MIXING AND HYBRIDIZATION OF MELTS AND CUMULATES IN THE RATTLESNAKE TUFF MAGMA SYSTEM REVEALED BY GLASS CHEMISTRY AND ZIRCON TEXTURES
The Rattlesnake Tuff (RST) in the High Lava Plains volcanic province of central Oregon is a rhyolitic ashflow tuff that provides a case study of compositional variability characterized by five clustered pumice compositions. To explain these clusters, Streck and Grunder proposed a petrogenetic model in which each less evolved composition derives an increasingly evolved magma via nonmodal roof downward fractionation [1]. New in situ LA-ICPMS glass analysis reveals broader variations that expand these compositional groups and define trends between them.
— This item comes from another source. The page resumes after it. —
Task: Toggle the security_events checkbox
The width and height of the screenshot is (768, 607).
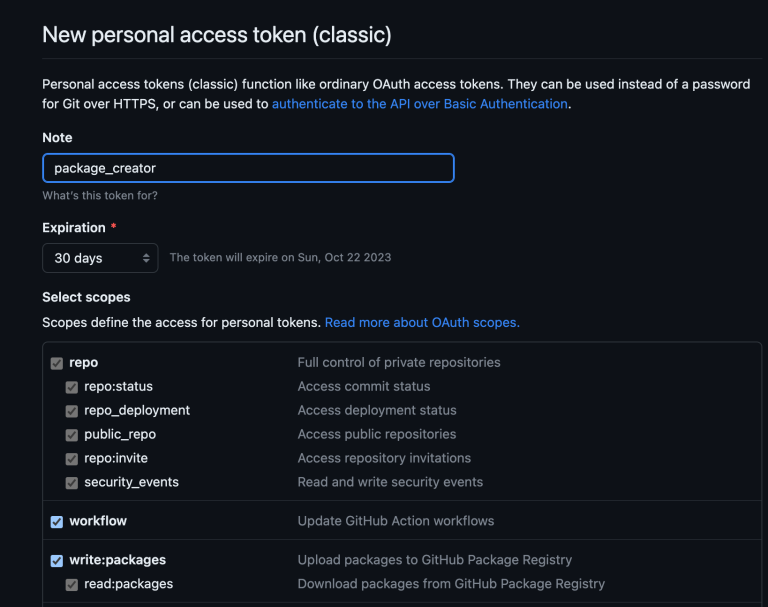Action: click(x=72, y=483)
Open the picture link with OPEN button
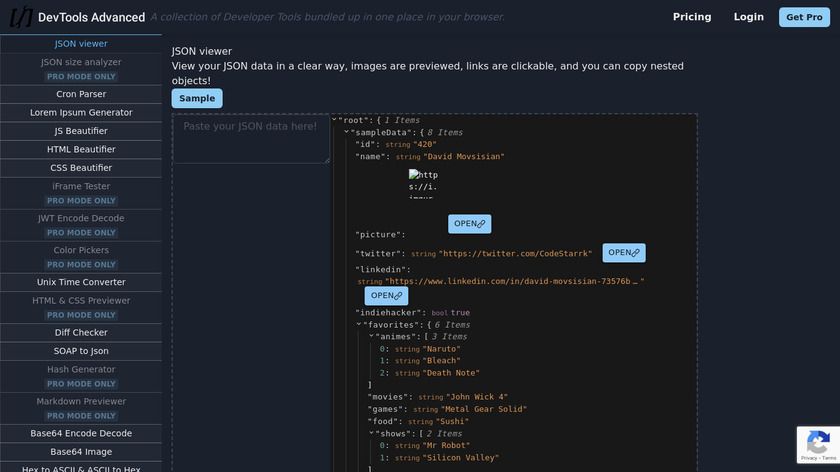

The variations between pumice compositions, and in some cases within a single pumice, are too large to be explained by fractional crystallization alone. Mixing arrays between groups suggest that disparate magmas communicated and partially hybridized prior to eruption. Steep Ba and REE enrichments in some glasses suggest that part of the RST magma network was fed by partial melts of remobilized feldspar-rich cumulate residues.
The zircon crystal record of the RST magma, illustrated by complex disequilibrium crystallization textures and intracrystal thermochemical zoning profiles, offers further evidence for open system recharge and magma mixing. Tandem LA-ICPMS and CA-IDTIMS U-Pb geochronology demonstrates zircon growth over ≤104 year timescales, precluding protracted closed system differentiation as a mechanism for development of a compositionally zoned pre-eruptive RST magma body. Rather, the thermochemical gradient was imparted primarily by recharge and hybridization. High magma flux rates resulted in incomplete pre-eruptive mixing and preservation of distinct magma compositions that were mingled upon eruption at 7.266 ± 0.010 Ma.
[1] Streck & Grunder (1997) Journal of Petrology 38, 133-163.